About the security content of Safari 5.0.2 and Safari 4.1.2

2010-09-14T00:00:00
ID SECURITYVULNS:DOC:24728
Type securityvulns
Reporter Securityvulns
Modified 2010-09-14T00:00:00

Description

About the security content of Safari 5.0.2 and Safari 4.1.2

* Last Modified: September 07, 2010
* Article: HT4333

[Email this article] [Print this page] Summary

This document describes the security content of Safari 5.0.2 and Safari 4.1.2.

For the protection of our customers, Apple does not disclose, discuss, or confirm security issues until a full investigation has occurred and any necessary patches or releases are available. To learn more about Apple Product Security, see the Apple Product Security website.

For information about the Apple Product Security PGP Key, see "How to use the Apple Product Security PGP Key."

Where possible, CVE IDs are used to reference the vulnerabilities for further information.

To learn about other Security Updates, see "Apple Security Updates." Products Affected

Product Security, Safari 4 (Mac OS X 10.5), Safari 4 (Mac OS X 10.4), Safari 5 (Windows), Safari 5 (Mac OS X 10.6), Safari 5 (Mac OS X 10.5) Safari 5.0.2 and Safari 4.1.2

*

  Safari

  CVE-ID: CVE-2010-1805

  Available for: Windows 7, Vista, XP SP2 or later

  Impact: Opening a file in a directory that is writable by other users may lead to arbitrary code execution

  Description: A search path issue exists in Safari. When displaying the location of a downloaded file, Safari launches Windows Explorer without specifying a full path to the executable. Launching Safari by opening a file in a specific directory will include that directory in the search path. Attempting to reveal the location of a downloaded file may execute an application contained in that directory, which may lead to arbitrary code execution. This issue is addressed by using an explicit search path when launching Windows Explorer. This issue does not affect Mac OS X systems. Credit to Simon Raner of ACROS Security for reporting this issue.

*

  WebKit

  CVE-ID: CVE-2010-1807

  Available for: Mac OS X v10.4.11, Mac OS X Server v10.4.11, Mac OS X v10.5.8, Mac OS X Server v10.5.8, Mac OS X v10.6.2 or later, Mac OS X Server v10.6.2 or later, Windows 7, Vista, XP SP2 or later

  Impact: Visiting a maliciously crafted website may lead to an unexpected application termination or arbitrary code execution

  Description: An input validation issue exists in WebKit's handling of floating point data types.
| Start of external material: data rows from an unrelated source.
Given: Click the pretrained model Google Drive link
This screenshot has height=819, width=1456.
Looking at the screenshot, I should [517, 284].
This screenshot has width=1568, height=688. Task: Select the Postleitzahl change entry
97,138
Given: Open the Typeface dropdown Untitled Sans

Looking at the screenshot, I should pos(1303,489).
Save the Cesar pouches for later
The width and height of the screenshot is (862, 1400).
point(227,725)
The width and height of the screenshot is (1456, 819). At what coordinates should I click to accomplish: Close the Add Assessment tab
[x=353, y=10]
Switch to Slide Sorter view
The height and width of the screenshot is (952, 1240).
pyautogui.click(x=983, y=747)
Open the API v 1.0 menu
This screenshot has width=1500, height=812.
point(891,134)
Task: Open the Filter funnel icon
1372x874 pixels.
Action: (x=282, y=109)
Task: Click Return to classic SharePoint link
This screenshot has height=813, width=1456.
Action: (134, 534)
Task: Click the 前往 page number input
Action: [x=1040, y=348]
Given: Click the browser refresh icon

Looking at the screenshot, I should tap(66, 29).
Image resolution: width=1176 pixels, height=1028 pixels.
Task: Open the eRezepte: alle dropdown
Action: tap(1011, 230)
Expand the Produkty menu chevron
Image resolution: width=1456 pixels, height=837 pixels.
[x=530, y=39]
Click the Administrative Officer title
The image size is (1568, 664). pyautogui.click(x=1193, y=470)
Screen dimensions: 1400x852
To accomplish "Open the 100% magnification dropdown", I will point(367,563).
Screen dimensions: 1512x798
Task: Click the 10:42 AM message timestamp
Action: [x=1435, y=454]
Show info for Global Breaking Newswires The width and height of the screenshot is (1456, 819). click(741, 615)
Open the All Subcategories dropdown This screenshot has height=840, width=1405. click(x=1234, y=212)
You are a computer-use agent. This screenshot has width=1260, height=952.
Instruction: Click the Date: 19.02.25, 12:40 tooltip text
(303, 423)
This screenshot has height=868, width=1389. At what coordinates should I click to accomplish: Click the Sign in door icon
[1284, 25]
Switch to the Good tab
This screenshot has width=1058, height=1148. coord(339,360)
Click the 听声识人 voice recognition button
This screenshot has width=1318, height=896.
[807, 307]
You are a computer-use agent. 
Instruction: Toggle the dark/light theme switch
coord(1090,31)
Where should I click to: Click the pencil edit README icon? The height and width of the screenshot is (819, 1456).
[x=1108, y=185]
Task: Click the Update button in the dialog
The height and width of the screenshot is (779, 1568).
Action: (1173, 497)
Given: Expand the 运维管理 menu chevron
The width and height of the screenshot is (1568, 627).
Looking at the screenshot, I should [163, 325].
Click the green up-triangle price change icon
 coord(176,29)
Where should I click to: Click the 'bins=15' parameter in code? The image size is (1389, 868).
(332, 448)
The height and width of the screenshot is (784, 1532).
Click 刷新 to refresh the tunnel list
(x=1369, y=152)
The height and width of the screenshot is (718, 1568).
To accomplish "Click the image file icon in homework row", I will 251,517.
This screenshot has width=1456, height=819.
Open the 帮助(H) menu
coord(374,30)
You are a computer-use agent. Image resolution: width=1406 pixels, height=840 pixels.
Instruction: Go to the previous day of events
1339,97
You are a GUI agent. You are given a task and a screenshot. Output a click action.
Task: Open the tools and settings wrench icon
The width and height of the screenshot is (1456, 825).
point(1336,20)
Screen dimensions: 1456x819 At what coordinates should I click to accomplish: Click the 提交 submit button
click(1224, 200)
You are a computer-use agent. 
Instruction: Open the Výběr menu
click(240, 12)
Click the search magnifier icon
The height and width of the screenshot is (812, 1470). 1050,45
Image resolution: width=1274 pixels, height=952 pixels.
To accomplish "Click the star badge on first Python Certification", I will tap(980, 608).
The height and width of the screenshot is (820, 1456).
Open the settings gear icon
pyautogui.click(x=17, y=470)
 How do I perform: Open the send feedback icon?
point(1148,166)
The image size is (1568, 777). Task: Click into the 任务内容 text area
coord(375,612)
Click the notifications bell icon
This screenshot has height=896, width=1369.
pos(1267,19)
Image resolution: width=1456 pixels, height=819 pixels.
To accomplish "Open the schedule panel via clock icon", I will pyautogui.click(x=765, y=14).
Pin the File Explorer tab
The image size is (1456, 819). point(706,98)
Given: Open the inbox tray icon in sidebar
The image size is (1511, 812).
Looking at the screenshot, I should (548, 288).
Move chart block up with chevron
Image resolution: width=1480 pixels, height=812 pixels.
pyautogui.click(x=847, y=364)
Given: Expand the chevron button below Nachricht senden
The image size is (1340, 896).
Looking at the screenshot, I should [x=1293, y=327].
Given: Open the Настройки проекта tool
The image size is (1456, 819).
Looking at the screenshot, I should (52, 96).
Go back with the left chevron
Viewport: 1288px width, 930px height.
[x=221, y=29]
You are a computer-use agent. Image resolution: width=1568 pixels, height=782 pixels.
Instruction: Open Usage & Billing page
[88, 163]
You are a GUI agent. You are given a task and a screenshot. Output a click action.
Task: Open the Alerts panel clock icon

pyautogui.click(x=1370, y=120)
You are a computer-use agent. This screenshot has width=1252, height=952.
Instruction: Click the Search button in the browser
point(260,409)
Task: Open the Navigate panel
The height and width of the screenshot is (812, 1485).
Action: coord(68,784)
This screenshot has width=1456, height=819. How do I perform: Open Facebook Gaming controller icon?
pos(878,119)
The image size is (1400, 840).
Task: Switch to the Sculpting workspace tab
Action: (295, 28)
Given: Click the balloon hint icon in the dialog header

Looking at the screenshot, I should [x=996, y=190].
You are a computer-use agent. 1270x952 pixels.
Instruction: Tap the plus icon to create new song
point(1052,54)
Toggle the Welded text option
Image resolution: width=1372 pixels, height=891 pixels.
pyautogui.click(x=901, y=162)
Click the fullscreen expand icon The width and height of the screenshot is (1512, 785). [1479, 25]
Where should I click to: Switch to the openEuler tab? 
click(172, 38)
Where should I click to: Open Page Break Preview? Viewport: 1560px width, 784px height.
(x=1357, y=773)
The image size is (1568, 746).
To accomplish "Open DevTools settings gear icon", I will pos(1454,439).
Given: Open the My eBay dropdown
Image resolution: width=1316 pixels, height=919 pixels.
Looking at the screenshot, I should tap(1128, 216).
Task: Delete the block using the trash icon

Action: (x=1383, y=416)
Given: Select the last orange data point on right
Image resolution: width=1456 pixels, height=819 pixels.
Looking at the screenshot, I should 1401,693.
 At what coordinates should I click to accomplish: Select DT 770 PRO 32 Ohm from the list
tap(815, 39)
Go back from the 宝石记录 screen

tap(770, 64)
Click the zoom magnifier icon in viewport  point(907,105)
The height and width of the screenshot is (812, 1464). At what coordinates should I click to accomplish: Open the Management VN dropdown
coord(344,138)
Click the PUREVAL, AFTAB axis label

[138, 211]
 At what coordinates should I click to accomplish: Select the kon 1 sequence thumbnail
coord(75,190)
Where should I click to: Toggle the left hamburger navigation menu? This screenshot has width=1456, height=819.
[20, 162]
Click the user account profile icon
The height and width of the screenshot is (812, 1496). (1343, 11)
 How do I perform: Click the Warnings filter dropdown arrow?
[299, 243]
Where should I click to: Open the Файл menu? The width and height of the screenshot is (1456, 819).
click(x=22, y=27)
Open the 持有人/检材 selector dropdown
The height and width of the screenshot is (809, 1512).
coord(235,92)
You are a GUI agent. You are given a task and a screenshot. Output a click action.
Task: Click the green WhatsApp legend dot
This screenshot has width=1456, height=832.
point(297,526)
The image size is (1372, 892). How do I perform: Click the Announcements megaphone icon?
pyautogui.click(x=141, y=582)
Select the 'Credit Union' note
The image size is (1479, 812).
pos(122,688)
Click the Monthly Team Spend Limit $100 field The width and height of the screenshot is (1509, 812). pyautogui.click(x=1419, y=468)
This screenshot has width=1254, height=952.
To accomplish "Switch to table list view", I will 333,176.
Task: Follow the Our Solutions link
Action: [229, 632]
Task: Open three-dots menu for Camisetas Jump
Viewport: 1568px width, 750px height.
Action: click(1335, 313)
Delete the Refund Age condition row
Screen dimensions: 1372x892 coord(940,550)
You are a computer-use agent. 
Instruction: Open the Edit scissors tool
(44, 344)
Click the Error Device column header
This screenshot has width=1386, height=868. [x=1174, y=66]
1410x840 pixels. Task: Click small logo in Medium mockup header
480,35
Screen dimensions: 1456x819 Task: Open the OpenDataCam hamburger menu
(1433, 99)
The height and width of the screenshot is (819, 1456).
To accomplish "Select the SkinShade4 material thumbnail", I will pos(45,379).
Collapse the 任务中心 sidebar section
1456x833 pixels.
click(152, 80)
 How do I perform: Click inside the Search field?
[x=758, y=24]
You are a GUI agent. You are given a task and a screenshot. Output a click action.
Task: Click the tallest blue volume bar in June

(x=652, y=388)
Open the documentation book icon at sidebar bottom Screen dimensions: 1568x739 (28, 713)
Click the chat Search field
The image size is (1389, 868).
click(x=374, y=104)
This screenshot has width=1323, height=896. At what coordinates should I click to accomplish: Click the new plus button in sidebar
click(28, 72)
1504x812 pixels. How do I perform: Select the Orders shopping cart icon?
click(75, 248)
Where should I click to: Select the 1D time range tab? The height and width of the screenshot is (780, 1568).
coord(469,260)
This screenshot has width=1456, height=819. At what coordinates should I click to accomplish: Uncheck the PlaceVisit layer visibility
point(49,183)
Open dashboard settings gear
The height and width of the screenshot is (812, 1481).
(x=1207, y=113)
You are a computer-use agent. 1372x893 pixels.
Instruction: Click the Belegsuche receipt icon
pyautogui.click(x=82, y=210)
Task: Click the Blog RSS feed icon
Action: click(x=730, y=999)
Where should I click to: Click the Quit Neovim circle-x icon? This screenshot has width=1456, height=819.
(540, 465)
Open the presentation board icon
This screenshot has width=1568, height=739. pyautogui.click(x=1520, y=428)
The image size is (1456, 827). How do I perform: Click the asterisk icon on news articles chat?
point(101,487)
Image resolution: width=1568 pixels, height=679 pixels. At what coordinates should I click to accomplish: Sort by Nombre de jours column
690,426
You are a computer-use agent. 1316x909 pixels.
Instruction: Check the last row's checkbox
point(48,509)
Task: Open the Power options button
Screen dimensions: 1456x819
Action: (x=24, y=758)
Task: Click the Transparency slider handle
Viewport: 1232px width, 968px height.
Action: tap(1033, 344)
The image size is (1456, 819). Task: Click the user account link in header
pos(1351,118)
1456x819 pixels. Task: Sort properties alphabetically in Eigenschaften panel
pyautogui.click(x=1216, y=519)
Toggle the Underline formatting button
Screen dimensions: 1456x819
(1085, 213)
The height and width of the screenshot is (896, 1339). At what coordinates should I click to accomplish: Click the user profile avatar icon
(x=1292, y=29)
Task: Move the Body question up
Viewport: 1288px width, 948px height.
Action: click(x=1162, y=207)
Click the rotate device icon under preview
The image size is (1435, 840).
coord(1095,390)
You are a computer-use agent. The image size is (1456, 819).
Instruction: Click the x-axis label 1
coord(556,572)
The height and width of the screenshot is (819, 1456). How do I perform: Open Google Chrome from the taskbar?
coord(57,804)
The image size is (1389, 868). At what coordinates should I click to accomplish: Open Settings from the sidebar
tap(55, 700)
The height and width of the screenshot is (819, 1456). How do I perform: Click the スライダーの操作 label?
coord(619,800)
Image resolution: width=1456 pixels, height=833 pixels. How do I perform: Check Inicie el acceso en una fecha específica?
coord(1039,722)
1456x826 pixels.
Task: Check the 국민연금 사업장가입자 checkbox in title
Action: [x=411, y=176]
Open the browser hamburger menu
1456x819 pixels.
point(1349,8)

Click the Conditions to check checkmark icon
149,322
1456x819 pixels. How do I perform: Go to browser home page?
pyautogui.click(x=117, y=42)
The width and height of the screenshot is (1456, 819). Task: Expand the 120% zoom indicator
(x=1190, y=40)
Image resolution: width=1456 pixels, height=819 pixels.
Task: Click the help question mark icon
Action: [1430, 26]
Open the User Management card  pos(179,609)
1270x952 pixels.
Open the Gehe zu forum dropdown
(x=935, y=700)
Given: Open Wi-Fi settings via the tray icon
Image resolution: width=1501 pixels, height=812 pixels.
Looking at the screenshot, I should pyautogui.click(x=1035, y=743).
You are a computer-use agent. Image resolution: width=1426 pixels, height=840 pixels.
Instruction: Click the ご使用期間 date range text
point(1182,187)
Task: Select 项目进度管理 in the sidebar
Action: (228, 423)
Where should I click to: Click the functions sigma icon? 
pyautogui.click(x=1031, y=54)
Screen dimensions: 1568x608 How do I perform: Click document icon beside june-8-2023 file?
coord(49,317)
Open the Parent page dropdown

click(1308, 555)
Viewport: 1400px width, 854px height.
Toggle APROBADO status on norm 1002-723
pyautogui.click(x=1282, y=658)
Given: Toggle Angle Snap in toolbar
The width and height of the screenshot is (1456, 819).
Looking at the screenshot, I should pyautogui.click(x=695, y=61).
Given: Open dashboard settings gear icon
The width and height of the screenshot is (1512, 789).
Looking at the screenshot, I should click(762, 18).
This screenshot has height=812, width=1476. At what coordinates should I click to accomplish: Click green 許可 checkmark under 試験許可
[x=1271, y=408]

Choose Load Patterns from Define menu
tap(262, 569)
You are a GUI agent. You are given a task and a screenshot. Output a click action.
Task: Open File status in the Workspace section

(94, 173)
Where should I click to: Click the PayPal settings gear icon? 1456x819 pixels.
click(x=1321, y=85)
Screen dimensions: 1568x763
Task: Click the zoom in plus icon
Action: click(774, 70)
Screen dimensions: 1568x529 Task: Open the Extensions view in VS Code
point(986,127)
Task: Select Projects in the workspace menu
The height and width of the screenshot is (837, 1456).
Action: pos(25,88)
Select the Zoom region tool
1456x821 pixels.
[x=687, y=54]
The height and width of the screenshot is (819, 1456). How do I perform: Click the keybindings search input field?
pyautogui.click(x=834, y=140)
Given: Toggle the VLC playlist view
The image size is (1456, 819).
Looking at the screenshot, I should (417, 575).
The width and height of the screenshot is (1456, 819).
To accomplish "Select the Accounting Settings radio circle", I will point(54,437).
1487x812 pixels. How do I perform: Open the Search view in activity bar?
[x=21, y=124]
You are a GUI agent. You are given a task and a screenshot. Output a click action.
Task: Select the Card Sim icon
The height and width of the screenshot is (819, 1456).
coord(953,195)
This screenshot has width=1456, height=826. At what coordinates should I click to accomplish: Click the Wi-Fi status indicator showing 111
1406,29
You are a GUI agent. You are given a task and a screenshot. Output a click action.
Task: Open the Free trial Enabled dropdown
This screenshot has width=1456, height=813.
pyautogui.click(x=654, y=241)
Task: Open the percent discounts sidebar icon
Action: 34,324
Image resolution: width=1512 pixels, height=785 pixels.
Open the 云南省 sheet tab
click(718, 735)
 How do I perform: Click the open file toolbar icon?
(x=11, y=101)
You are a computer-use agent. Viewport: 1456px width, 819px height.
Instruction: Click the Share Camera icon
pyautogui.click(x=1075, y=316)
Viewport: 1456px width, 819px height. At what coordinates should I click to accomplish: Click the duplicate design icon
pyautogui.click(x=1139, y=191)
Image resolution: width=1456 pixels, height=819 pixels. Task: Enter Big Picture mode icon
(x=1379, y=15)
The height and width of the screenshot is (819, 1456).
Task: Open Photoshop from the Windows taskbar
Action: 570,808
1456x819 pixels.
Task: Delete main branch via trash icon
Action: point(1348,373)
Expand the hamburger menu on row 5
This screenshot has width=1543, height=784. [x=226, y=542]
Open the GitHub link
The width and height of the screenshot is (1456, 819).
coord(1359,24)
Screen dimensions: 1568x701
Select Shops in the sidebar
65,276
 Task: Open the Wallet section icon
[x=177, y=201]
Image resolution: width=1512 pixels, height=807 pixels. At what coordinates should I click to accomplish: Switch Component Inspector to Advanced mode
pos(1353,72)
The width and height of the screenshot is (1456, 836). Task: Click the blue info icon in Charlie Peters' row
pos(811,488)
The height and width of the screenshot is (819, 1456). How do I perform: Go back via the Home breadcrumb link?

Visiting a maliciously crafted website may lead to an unexpected application termination or arbitrary code execution. This issue is addressed through improved validation of floating point values. Credit to Luke Wagner of Mozilla for reporting this issue.

*

  WebKit

  CVE-ID: CVE-2010-1806

  Available for: Mac OS X v10.4.11, Mac OS X Server v10.4.11, Mac OS X v10.5.8, Mac OS X Server v10.5.8, Mac OS X v10.6.2 or later, Mac OS X Server v10.6.2 or later, Windows 7, Vista, XP SP2 or later

  Impact: Visiting a maliciously crafted website may lead to an unexpected application termination or arbitrary code execution

  Description: A use after free issue exists in WebKit's handling of elements with run-in styling. Visiting a maliciously crafted website may lead to an unexpected application termination or arbitrary code execution. This issue is addressed through improved handling of object pointers. Credit to wushi of team509, working with TippingPoint's Zero Day Initiative for reporting this issue.

Important: Information about products not manufactured by Apple is provided for information purposes only and does not constitute Apple’s recommendation or endorsement. Please contact the vendor for additional information.